THE RECORDS ->

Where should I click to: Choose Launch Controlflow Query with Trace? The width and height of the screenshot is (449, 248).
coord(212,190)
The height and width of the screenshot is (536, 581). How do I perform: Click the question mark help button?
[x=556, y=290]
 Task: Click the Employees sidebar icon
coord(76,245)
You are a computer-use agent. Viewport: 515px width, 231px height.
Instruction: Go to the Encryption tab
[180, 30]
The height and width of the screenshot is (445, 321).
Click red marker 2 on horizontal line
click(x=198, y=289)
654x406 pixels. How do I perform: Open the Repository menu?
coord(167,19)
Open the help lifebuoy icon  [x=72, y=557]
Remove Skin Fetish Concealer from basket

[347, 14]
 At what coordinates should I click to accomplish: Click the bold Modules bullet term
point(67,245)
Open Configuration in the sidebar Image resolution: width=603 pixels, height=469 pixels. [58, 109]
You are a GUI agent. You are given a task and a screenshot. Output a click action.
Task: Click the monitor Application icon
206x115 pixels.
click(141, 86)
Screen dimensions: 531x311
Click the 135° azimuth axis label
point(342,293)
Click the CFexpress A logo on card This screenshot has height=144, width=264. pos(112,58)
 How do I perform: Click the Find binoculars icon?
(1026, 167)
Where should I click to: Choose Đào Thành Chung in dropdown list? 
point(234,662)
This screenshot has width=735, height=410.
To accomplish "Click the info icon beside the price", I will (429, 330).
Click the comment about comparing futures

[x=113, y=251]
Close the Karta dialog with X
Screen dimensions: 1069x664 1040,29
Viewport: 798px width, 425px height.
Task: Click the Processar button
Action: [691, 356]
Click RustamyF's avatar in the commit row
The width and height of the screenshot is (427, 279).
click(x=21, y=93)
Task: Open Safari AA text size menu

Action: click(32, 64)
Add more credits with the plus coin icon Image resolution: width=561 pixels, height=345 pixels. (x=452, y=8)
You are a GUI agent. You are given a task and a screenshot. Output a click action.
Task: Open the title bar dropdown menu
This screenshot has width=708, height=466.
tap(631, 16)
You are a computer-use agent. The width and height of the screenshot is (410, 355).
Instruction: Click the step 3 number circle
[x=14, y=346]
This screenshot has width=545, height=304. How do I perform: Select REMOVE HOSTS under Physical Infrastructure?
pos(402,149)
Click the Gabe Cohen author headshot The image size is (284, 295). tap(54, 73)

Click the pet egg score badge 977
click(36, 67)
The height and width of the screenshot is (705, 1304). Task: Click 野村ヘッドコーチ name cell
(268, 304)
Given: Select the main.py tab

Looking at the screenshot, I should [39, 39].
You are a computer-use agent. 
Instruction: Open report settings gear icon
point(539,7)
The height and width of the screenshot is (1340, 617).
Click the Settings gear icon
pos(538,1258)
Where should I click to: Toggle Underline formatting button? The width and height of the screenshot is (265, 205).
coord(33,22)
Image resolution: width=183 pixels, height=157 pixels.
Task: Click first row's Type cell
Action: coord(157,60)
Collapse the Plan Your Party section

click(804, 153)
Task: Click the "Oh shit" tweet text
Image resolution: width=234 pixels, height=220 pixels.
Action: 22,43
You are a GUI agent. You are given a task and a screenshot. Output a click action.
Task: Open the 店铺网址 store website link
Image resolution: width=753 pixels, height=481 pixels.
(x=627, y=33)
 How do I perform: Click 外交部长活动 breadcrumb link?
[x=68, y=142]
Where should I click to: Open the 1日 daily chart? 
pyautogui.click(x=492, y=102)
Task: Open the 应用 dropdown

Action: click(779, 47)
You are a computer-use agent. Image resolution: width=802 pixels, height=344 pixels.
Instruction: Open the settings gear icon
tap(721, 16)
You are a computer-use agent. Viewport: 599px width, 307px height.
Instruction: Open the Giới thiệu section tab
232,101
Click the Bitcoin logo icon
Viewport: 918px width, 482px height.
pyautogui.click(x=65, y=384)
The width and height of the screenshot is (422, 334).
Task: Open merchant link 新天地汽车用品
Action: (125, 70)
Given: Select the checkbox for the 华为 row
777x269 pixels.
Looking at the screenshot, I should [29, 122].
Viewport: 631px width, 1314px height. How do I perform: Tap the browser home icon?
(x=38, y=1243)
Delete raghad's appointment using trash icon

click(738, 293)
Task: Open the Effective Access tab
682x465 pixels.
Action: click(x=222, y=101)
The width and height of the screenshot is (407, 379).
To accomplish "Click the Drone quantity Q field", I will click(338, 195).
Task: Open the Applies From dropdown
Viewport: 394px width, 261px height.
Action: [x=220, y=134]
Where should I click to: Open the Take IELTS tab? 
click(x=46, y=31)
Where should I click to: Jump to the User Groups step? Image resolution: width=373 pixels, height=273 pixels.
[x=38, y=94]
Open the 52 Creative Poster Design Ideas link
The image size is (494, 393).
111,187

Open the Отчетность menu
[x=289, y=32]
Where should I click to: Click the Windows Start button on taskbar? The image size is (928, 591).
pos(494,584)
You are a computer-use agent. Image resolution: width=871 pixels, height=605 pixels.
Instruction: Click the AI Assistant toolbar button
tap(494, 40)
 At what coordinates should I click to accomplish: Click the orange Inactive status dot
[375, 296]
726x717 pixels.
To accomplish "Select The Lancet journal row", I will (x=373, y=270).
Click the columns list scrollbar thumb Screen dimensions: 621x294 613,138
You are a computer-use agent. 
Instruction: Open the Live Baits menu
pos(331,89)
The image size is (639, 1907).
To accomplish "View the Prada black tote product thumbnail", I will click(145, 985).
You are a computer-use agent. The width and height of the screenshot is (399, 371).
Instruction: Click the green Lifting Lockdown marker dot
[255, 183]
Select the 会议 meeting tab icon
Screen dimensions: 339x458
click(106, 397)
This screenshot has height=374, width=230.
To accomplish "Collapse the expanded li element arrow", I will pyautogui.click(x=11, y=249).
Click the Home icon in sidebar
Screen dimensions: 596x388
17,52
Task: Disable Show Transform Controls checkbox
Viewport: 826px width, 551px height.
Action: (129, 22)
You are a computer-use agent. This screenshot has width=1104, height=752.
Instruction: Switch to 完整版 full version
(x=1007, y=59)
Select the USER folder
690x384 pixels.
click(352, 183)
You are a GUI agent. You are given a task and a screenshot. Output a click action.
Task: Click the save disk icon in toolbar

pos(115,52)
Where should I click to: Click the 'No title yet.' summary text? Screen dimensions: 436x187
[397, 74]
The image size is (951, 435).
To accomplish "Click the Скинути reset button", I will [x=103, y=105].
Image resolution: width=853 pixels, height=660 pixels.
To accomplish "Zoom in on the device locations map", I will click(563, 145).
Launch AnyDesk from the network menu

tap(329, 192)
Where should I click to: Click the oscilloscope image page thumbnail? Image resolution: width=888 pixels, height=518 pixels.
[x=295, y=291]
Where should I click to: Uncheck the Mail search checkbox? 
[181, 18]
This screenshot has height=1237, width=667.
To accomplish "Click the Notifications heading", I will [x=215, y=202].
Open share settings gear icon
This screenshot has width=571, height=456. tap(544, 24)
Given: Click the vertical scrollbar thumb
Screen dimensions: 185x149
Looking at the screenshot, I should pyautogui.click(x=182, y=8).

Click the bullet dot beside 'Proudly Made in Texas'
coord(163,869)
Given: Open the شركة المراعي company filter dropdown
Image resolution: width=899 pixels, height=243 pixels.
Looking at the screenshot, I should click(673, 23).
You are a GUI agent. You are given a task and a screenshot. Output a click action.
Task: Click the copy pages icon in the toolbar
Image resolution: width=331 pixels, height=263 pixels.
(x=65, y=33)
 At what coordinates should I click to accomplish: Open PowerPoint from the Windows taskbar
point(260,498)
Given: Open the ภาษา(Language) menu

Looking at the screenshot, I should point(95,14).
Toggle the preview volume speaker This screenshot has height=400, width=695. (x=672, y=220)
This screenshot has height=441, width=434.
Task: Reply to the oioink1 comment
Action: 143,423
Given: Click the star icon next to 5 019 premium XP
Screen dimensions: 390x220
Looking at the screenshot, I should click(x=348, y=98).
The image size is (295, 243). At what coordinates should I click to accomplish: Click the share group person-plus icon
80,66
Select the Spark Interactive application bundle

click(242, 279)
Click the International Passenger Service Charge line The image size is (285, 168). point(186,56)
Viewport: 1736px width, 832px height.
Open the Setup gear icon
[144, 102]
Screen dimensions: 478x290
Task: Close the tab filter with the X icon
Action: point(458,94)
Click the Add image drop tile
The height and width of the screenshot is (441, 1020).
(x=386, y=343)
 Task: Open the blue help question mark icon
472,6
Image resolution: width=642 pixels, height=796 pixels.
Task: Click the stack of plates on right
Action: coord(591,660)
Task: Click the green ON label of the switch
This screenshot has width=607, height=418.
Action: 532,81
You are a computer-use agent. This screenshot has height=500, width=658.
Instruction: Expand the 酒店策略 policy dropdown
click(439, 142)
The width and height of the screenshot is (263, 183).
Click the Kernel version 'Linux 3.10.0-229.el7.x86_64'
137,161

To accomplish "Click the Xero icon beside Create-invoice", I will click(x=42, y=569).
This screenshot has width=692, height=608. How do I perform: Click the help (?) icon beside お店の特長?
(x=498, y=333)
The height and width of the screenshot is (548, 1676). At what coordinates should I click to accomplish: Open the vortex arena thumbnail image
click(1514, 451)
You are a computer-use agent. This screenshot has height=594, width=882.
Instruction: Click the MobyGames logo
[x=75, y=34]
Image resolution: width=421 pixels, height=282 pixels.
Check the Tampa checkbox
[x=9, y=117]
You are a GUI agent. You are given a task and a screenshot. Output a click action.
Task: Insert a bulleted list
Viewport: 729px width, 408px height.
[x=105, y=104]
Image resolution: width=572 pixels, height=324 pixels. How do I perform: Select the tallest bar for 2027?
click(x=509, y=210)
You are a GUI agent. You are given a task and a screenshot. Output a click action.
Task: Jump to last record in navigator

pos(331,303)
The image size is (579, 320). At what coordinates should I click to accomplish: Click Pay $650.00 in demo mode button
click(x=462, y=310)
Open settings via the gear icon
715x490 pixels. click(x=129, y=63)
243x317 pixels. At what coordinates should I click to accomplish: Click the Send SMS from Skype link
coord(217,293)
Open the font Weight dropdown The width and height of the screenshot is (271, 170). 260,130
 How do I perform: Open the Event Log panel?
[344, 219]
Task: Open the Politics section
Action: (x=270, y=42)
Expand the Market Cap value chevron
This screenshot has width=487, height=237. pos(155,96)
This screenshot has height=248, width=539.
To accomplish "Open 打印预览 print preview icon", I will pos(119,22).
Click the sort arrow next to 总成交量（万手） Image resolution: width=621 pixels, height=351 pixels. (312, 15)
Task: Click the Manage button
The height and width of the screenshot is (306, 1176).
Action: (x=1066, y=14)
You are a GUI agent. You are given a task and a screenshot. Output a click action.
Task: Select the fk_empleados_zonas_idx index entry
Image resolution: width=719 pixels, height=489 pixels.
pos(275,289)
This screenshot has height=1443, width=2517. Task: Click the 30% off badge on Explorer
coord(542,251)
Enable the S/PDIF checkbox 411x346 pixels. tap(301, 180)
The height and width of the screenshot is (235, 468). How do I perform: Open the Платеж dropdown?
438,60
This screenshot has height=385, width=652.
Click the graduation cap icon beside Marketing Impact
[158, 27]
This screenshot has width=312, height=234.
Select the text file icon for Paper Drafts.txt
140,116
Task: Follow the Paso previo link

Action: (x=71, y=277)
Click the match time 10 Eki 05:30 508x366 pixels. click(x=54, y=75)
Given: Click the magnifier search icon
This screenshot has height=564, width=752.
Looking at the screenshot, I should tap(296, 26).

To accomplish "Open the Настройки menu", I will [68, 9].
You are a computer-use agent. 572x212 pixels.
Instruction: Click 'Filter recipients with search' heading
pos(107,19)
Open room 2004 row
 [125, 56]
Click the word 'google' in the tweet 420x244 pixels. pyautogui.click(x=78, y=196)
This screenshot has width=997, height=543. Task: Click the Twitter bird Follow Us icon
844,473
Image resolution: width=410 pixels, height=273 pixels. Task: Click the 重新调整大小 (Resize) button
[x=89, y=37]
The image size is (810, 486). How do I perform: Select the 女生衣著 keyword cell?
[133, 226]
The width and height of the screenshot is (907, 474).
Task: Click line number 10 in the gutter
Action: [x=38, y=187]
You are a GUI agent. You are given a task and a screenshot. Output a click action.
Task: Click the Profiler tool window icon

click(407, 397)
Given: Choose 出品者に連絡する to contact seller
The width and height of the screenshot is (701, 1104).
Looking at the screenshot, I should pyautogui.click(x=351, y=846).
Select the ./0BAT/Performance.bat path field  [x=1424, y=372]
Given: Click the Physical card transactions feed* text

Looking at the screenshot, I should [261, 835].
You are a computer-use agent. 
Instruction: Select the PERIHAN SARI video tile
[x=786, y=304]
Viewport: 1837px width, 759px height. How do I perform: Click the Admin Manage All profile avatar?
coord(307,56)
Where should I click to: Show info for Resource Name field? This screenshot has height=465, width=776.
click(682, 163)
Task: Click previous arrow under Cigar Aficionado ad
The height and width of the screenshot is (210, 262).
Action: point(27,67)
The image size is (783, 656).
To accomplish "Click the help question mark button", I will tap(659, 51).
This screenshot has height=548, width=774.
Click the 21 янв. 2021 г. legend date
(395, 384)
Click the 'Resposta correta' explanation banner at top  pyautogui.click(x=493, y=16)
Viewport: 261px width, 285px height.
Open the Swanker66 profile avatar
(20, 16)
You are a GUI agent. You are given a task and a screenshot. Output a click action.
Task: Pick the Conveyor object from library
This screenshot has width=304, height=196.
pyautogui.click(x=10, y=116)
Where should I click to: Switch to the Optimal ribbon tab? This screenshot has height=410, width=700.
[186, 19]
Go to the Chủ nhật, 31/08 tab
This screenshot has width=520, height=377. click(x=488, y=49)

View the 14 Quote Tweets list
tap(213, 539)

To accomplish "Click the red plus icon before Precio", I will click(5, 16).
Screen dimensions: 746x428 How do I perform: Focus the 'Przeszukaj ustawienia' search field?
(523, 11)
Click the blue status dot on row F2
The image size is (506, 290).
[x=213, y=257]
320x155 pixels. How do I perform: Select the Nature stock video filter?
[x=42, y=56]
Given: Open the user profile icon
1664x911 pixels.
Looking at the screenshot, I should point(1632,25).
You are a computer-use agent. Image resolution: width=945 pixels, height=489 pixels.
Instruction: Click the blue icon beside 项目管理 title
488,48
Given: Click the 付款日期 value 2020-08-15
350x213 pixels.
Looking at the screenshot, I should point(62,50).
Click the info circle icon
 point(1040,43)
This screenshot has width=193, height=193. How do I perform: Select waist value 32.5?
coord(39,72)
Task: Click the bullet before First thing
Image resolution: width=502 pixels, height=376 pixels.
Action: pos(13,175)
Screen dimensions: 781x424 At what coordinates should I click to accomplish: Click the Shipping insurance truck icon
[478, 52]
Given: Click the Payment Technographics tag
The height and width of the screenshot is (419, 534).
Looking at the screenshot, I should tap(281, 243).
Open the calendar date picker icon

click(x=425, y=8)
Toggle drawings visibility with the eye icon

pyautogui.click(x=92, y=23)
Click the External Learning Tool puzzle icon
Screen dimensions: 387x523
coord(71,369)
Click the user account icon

YOUR TASK ->
Send back exactly the lines of the listing above starting at the one with "Image resolution: width=899" and ending at the one with "Task: Click the green ON label of the switch", inclusive, and no others.

RESPONSE ->
Image resolution: width=899 pixels, height=243 pixels.
Looking at the screenshot, I should click(673, 23).
You are a GUI agent. You are given a task and a screenshot. Output a click action.
Task: Click the copy pages icon in the toolbar
Image resolution: width=331 pixels, height=263 pixels.
(x=65, y=33)
 At what coordinates should I click to accomplish: Open PowerPoint from the Windows taskbar
point(260,498)
Given: Open the ภาษา(Language) menu

Looking at the screenshot, I should point(95,14).
Toggle the preview volume speaker This screenshot has height=400, width=695. (x=672, y=220)
This screenshot has height=441, width=434.
Task: Reply to the oioink1 comment
Action: 143,423
Given: Click the star icon next to 5 019 premium XP
Screen dimensions: 390x220
Looking at the screenshot, I should click(x=348, y=98).
The image size is (295, 243). At what coordinates should I click to accomplish: Click the share group person-plus icon
80,66
Select the Spark Interactive application bundle

click(242, 279)
Click the International Passenger Service Charge line The image size is (285, 168). point(186,56)
Viewport: 1736px width, 832px height.
Open the Setup gear icon
[144, 102]
Screen dimensions: 478x290
Task: Close the tab filter with the X icon
Action: point(458,94)
Click the Add image drop tile
The height and width of the screenshot is (441, 1020).
(x=386, y=343)
 Task: Open the blue help question mark icon
472,6
Image resolution: width=642 pixels, height=796 pixels.
Task: Click the stack of plates on right
Action: coord(591,660)
Task: Click the green ON label of the switch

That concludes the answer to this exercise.